And finally, the funds’ portfolios are fairly similar in terms of overall diversification. Whereas Target Fund’s top 10 holdings constitute a relatively small portion of its assets (29.24%), Acquiring Fund’s top 10 holdings constitute a large portion of its assets (48.77%). However, the funds have similarly large numbers of holdings (55 for Target Fund and 61 for Acquiring Fund). The average size of each holding, as a percentage of assets, is also similar for the funds (1.82% for Target Fund and 1.61% for Acquiring Fund).
The specific characteristics described above (the relative figures and percentages in terms of asset allocation, yield, geographic exposure, market capitalization, sector diversification, and overall diversification) do not constitute fixed aspects of Target Fund and Acquiring Fund’s investment strategies. Rather, they reflect the fact that the Funds’ similar investment strategies have led them to react similarly (by choosing similar portfolios) to the market conditions in place up until the comparison date.
While these specific characteristics may change in the future as a result of reasonable responses to changing market conditions, after the Transaction Acquiring Fund will be managed in a manner consistent with both funds’ historic investment objectives and strategies—namely, those of an open-end management investment company that seeks capital appreciation, generally by investing in stocks of technology-related companies.
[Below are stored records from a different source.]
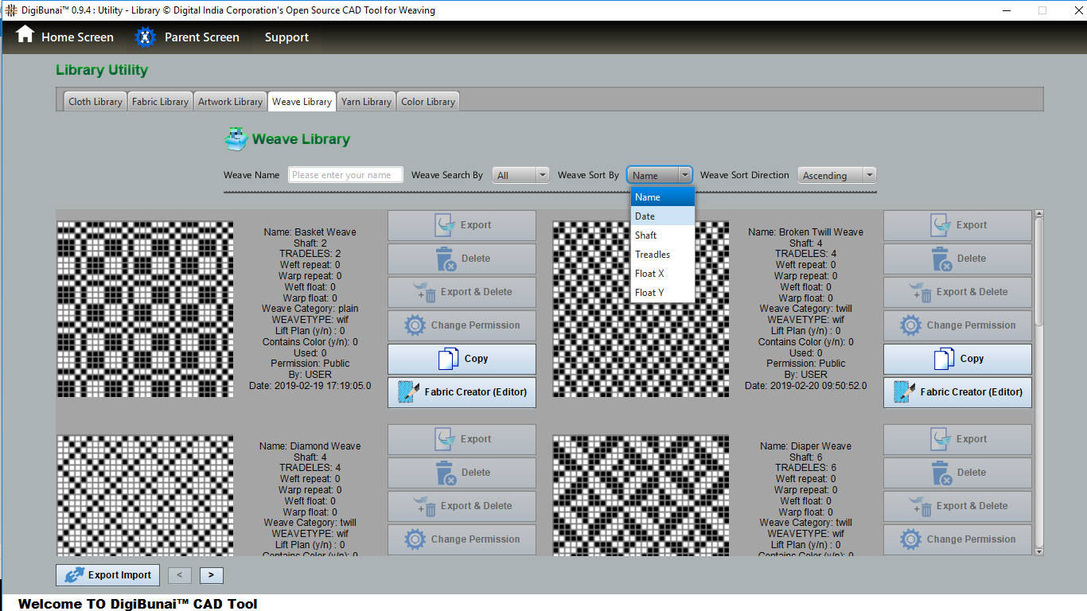Click the Weave Library header icon
Image resolution: width=1087 pixels, height=611 pixels.
coord(236,139)
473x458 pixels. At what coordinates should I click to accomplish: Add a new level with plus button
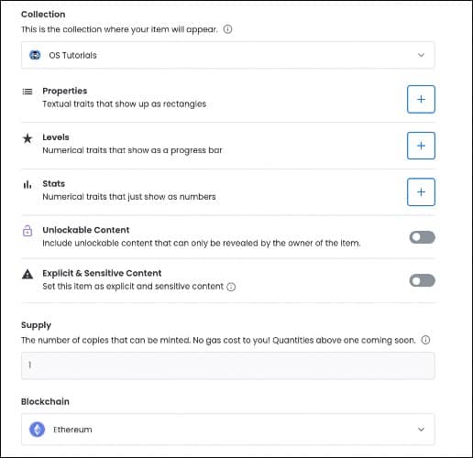pyautogui.click(x=421, y=146)
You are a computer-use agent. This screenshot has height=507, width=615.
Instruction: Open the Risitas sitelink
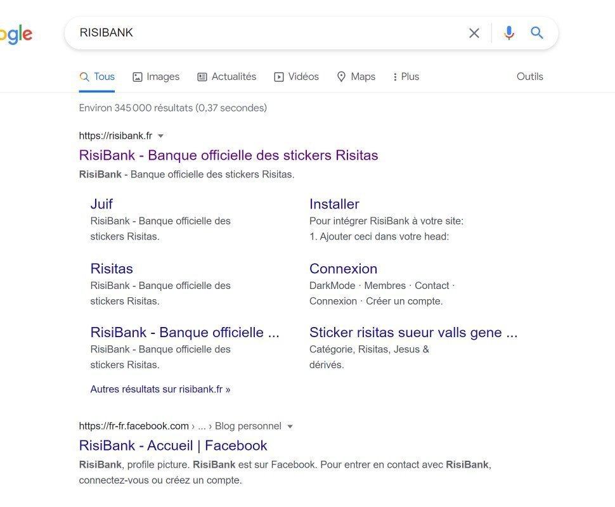(112, 269)
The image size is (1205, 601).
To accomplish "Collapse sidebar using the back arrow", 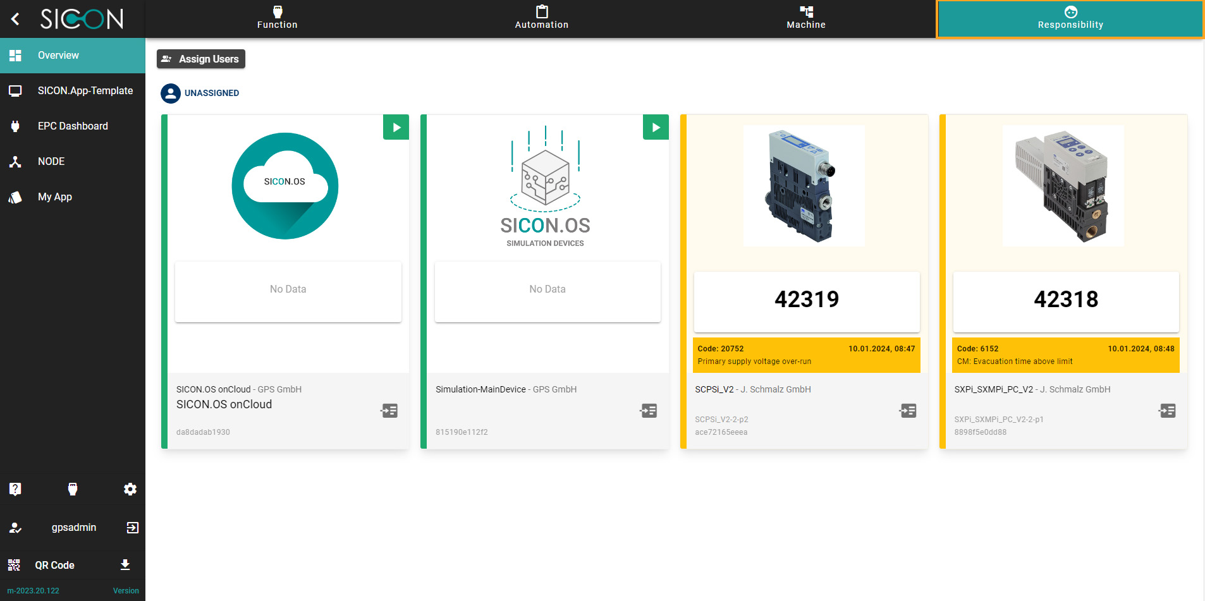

Based on the foregoing representations and assumption and our review of the documents and items referred to above, we are of the opinion that generally, subject to the final paragraphs hereof, for U.S. federal income tax purposes:
(i) | The Transaction will constitute a reorganization within the meaning of Section 368(a) of the Code, and Acquiring Fund and Target Fund each will be a “party to a reorganization” within the meaning of Section 368(b) of the Code; |
(ii) | Under section 1032 of the Code, no gain or loss will be recognized by Acquiring Fund upon the receipt of the assets of Target Fund in exchange for Acquiring Fund Shares and the assumption by Acquiring Fund of the liabilities of Target Fund; |
(iii) | Under section 362(b) of the Code, the basis in the hands of Acquiring Fund of the assets of Target Fund transferred to Acquiring Fund in the Transaction will be the same as the basis of such assets in the hands of Target Fund immediately prior to the transfer; |
(iv) | Under section 1223(2) of the Code, the holding periods of the assets of Target Fund in the hands of Acquiring Fund will include the periods during which such assets were held by Target Fund; |
(v) | Under section 361 of the Code, no gain or loss will be recognized by Target Fund upon the transfer of Target Fund’s assets to Acquiring Fund in exchange for Acquiring Fund Shares and the assumption by Acquiring Fund of the liabilities of Target Fund, or upon the distribution of Acquiring Fund Shares by Target Fund to its shareholders in liquidation; |
(vi) | Under section 354 of the Code, no gain or loss will be recognized by Target Fund shareholders upon the exchange of their Target Fund shares for Acquiring Fund Shares; |
(vii) | Under section 358 of the Code, the aggregate basis of Acquiring Fund Shares a Target Fund shareholder receives in connection with the Transaction will be the same as the aggregate basis of his or her Target Fund shares exchanged therefor; |
(viii) | Under section 1223(1) of the Code, a Target Fund shareholder’s holding period for his or her Acquiring Fund Shares will be determined by including the period for which he or she held the Target Fund shares exchanged therefor, provided that he or she held such Target Fund shares as capital assets; and |
(ix) | Acquiring Fund will succeed to and take into account the items of Target Fund described in Section 381(c) of the Code, subject to the conditions and limitations specified in Sections 381, 382, 383 and 384 of the Code and the Regulations thereunder. |
We express no view with respect to the effect of the reorganization on any transferred asset as to which any unrealized gain or loss is required to be recognized at the end of a taxable year (or on the termination or transfer thereof) under federal income tax principles.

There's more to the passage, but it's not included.